Petra starts at a brazen crash from the hall — Ivy in her agitation dropping the tray, of course — and she excuses herself in a mumble and walks swiftly from the room, trying not to seem to be running away, like timid Ivy. She hears herself breathing. Outside the door she catches a glimpse of Ivy’s heels and her bent back as she ducks down the steps to the kitchen. The house around her has a hushed air, as if there are many ears listening for every slightest sound. Why has it been left to her to deal with this fellow? She still does not know who he is or what he is doing here, except what he said, that he has come to see her father. She follows Ivy down the stairway, hearing the hollow knocking her own feet make on the wooden steps; she feels like an actress who has forgotten her lines making a mortified exit through a trapdoor down from the stage. She thinks of her brother’s wife and scowls inwardly.
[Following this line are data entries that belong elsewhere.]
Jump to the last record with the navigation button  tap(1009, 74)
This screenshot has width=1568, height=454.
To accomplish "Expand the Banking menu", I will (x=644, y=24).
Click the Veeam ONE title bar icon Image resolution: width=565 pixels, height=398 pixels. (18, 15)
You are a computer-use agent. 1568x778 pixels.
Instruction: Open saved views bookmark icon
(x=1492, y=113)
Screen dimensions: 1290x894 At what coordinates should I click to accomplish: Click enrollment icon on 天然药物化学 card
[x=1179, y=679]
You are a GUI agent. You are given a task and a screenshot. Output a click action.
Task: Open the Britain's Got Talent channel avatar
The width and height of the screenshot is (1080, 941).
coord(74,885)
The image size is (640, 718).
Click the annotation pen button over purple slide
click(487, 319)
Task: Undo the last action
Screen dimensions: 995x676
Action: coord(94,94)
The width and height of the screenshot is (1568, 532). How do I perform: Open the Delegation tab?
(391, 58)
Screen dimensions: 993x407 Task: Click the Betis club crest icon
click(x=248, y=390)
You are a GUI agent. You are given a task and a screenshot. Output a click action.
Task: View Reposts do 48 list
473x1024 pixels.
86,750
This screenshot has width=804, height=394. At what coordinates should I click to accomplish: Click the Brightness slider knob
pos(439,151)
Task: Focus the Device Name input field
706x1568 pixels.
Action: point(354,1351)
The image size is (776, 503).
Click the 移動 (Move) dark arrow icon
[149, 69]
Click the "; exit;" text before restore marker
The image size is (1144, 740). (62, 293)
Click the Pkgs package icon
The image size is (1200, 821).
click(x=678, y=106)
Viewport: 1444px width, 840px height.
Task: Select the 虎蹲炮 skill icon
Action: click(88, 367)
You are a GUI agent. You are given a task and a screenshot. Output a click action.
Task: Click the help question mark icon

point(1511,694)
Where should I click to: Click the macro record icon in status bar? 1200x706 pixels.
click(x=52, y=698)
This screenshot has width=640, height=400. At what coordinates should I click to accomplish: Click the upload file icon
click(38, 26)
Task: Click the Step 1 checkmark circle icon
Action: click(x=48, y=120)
Her brother is in the kitchen, sitting at the table tinkering with a radio set. He has taken off the back panel and is poking delicately in the innards with a long, slender screwdriver. His shirt sleeves are rolled. His forearms, each one as big as a small ham, are pink and palely furred. The radio is an ancient model with a cloth grille over the speaker and brown bakelite tuning knobs and a rectangular glass window with the names printed on it of places she has never heard of — Hilversum, for instance, where can Hilversum be? La calls it a wireless, even though, as Petra can plainly see, it is packed inside with wires, coils and coils of them, all different colours.
Ivy Blount is nowhere to be seen. She must have scuttled out by the back door.
Adam is frowning heavily in concentration, his upper lip hooked over the lower one like the tip of a little fat pink thumb, and a slick of hair hangs down across his forehead. He is good at fixing things. This is another reason for his sister to admire him, and to envy and resent him, too. When she comes down the steps he goes on working as if she were not there. She watches him for a moment; how deft he is, despite those big hands, their stubby fingers. He plies the screwdriver as if it were a stiletto. “What’s the matter with Ivy?” he asks without looking up. “She ran through here as though she had seen a ghost.”
She tells him about the arrival of the stranger. “He’s come to see Pa,” she says. “I didn’t know what to say to him.”
He leans more intently forward, probing the blade of the screwdriver deeper among the coloured coils. “What’s his name?” She sees how the back of his neck has gone red as it always does when he is uncertain or upset. The stranger’s coming is making everyone uneasy, first Ivy, now Adam; she is reassured by this, knowing she is not alone.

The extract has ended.